I tend to tackle the lesson as a whole. I don't completely master all the parts, but I want to feel like I am progressing. To stay motivated, I just move on to the next section. Sometimes I have to come back to something later. Or maybe sometimes I will learn the "cool" part first. As in your Djent - Time Signatures lesson, I learned the rhythm part before the alternate picking part. It was really cool.

I might say that I use my ear the most in learning a lesson, and the tab to reinforce what I am hearing. To learn with your ear...I would say that is a very good thing. Right?
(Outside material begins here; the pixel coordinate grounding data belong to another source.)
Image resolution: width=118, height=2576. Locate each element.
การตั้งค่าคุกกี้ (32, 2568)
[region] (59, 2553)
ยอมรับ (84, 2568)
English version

We are musicians after all. smile.gif \m/

-Brandon Burch


An you are right smile.gif I use my ears first hand and then the tab to see if I got everything right, the thing is that when I'm sorting out classical music for instance (Mozart Rocks stuff) I have to come up with a combination between the actual phrases played by the main violin or other solo instrument and my own ideas - so sorting out what is played there will come first and tweaking it, afterwards.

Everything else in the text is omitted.